→ TASK INSTRUCTIONS: Starting at the line that contains "Given: Click the green BETA badge", reproduce every line through the end of the entries below, with no pictures in the copy.

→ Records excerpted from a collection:
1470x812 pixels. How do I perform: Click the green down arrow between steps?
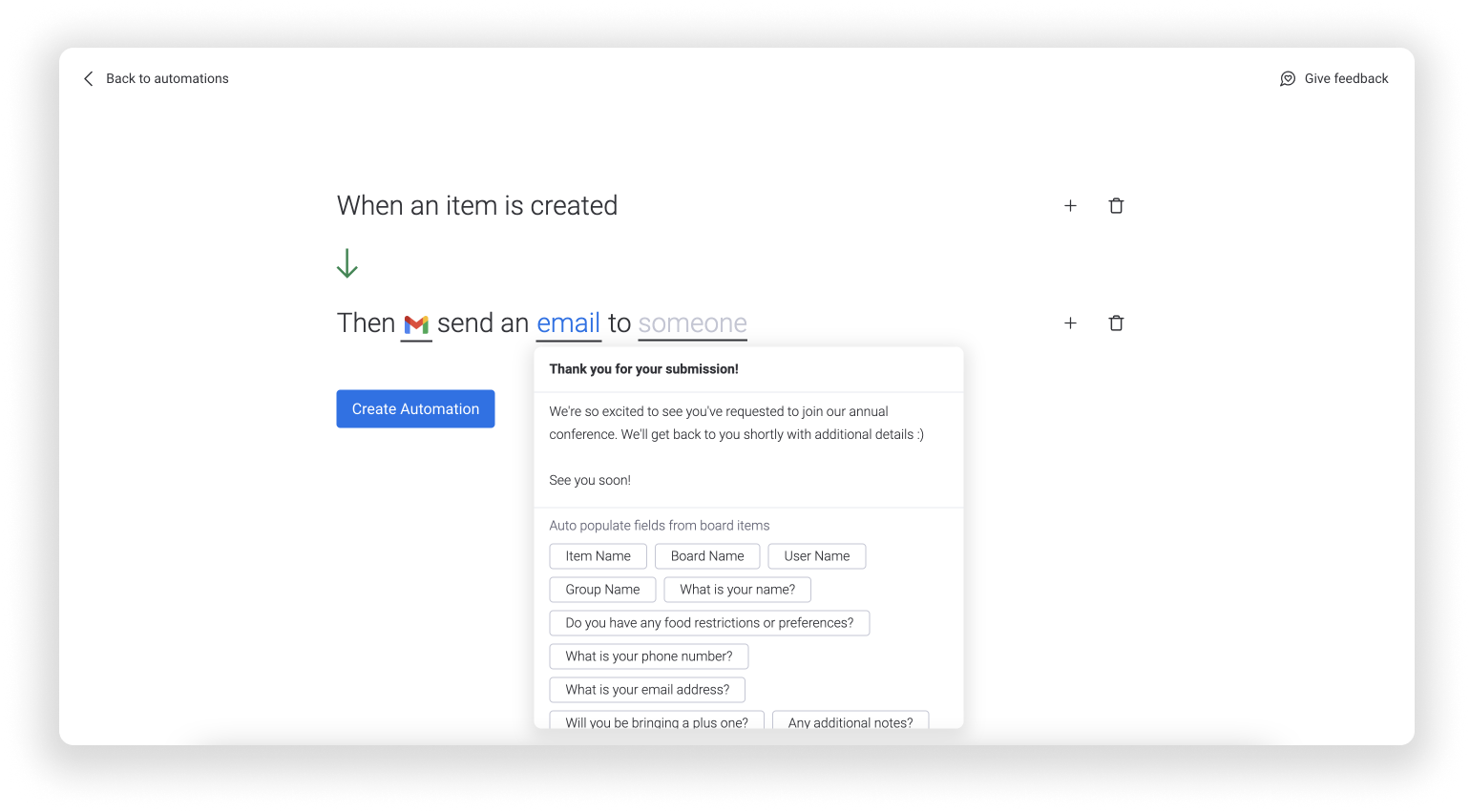click(347, 263)
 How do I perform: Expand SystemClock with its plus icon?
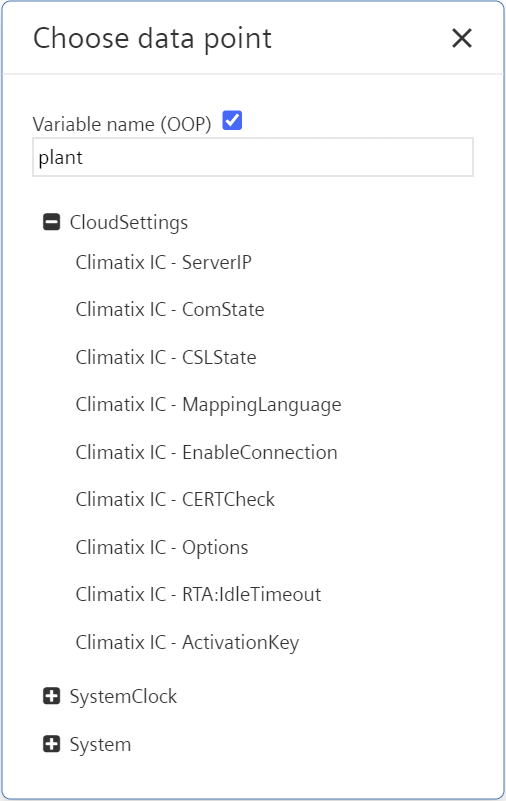52,696
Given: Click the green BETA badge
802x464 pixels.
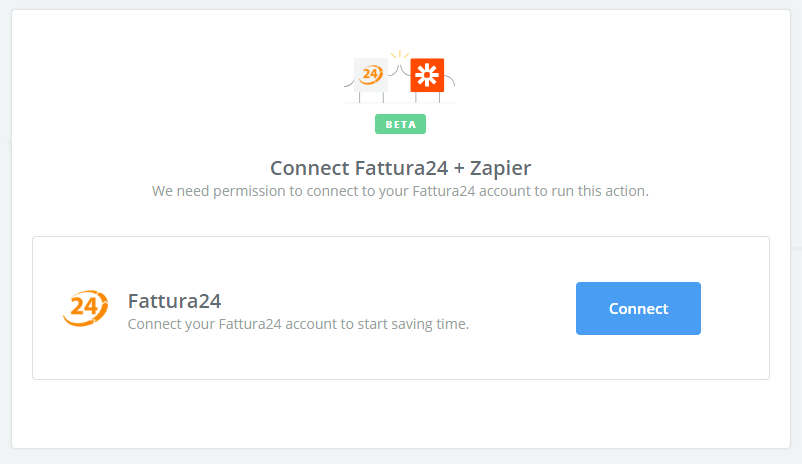Looking at the screenshot, I should [x=400, y=124].
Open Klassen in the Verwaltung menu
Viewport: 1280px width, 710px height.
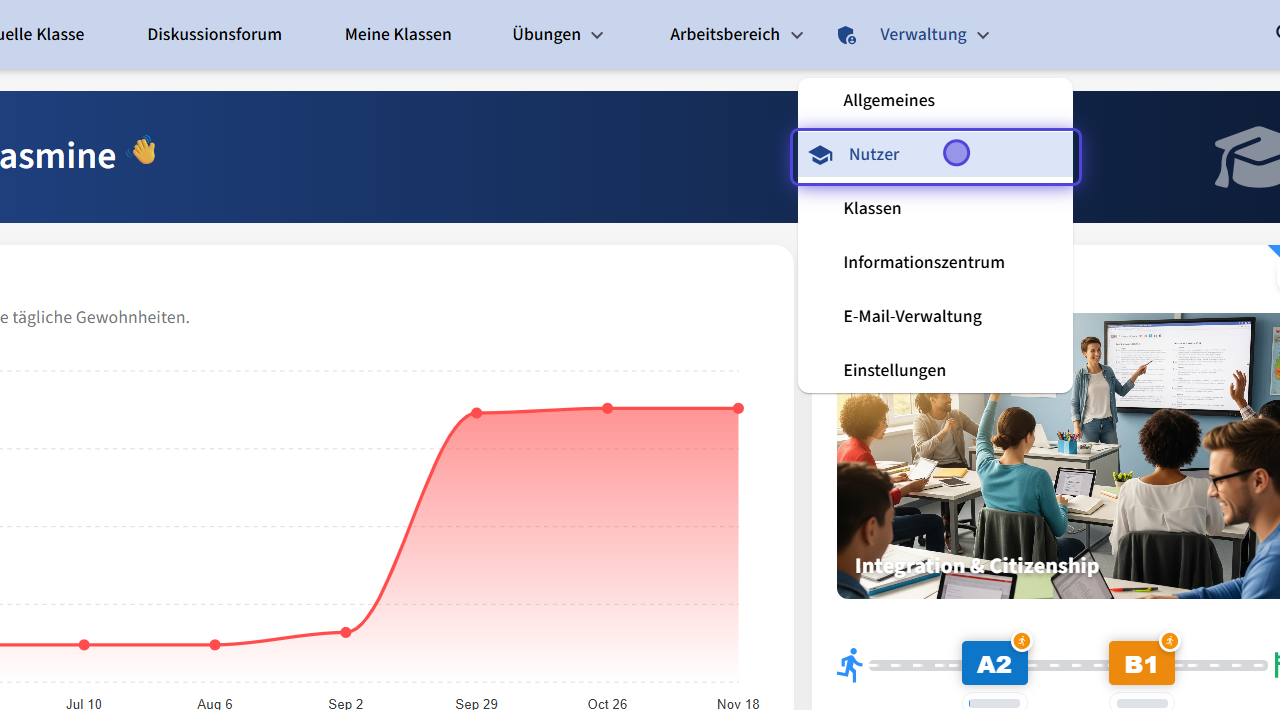point(872,208)
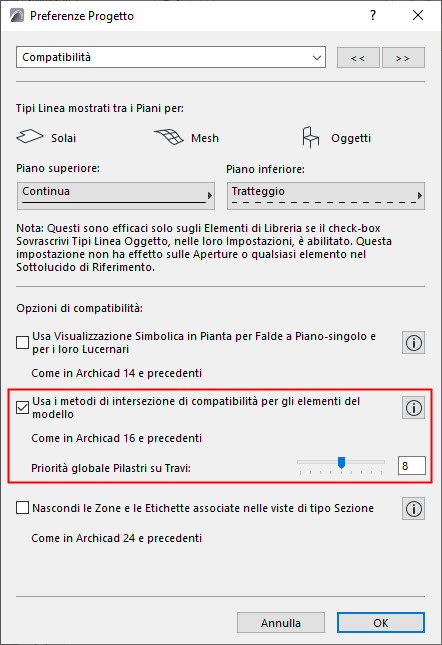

→ OUTPUT OF THE EXERCISE:
Given: Click the green BETA badge
802x464 pixels.
Looking at the screenshot, I should [x=400, y=124].
Open Klassen in the Verwaltung menu
Viewport: 1280px width, 710px height.
point(872,208)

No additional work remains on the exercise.